現代におけるその戦いにおいては、デジタル生態系の頂点に君臨しデータエコノミーの川下で全てを飲み込むパブリック・クラウドが覇者である。

そう考えると、ブロックチェーンのハイプサイクル初期に皆が夢見た「Decentralization」が、この中央集権的パブリック・クラウド寡占パラダイムが崩れる唯一の可能性なのかもしれない。それはEU的文脈でなされるのか、ブロックチェーン的それか、あるいは空しい抵抗として今後とも失敗し続けるのか。正直私には未だその答えは分からない。

しかし唯一確かな歴史的真理がある。いかなる経済主体も世紀を超えて頂点に立ち続けたものは無い。スタンダードオイル、AT&T、GE等々…。

とするならば現在頂点に君臨する企業年齢40代半ばのAppleやMicrosoftのピークは今からせいぜい20-30年程度といった事になる。無論それらはその後も長きに渡り大企業として繁栄する。頂点の座を他の誰かに譲る、という意味である。

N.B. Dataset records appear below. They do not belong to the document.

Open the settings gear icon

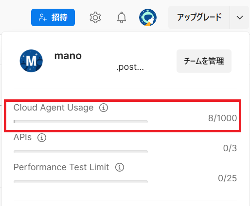(95, 17)
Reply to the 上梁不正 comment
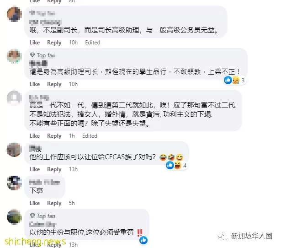Image resolution: width=281 pixels, height=248 pixels. click(x=54, y=84)
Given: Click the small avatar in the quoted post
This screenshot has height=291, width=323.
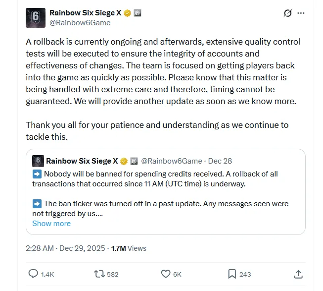Looking at the screenshot, I should 38,161.
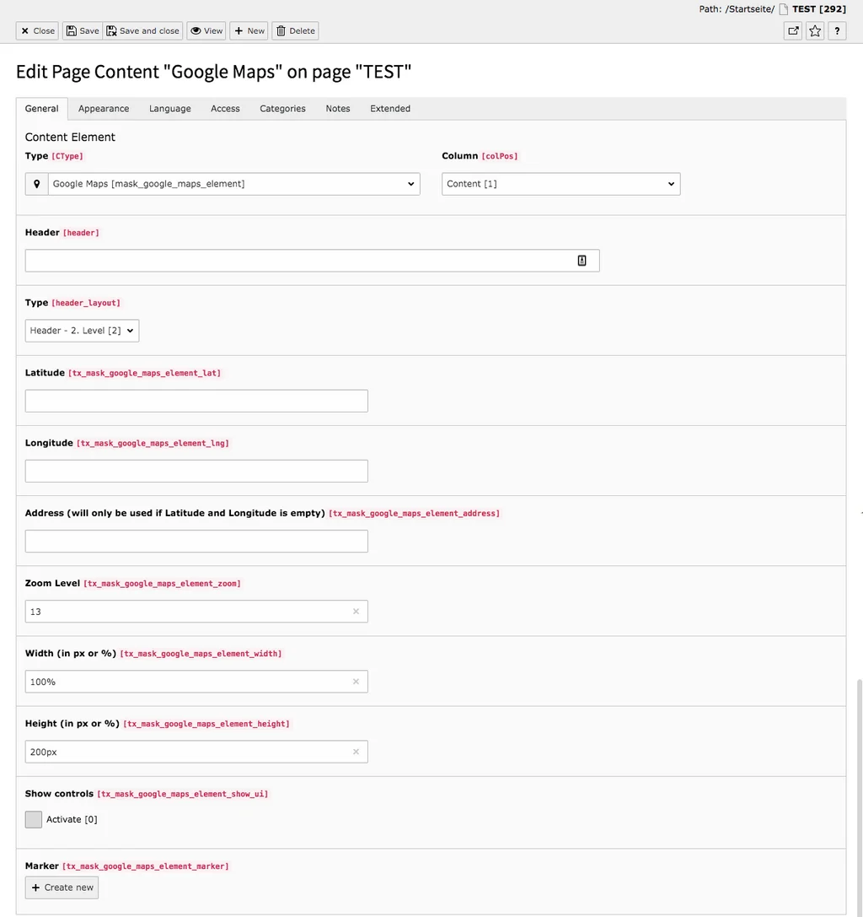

その頂点は無論、Amazonを筆頭に企業年齢が二回り若い既に頂点にいるデータプレイヤー達の更なる勢力拡大によってなされるという見立てが順当だろう。しかし二社が抜けた枠に新たな者が入り込むという事もまたおおいにあり得るだろう。そしてそれがあるとするならば、まさにこの瞬間に産まれつつあるスタートアップによってなされるという事は時間軸的に、かつ不連続にDX普及期にある状況的に、その可能性は高いだろう。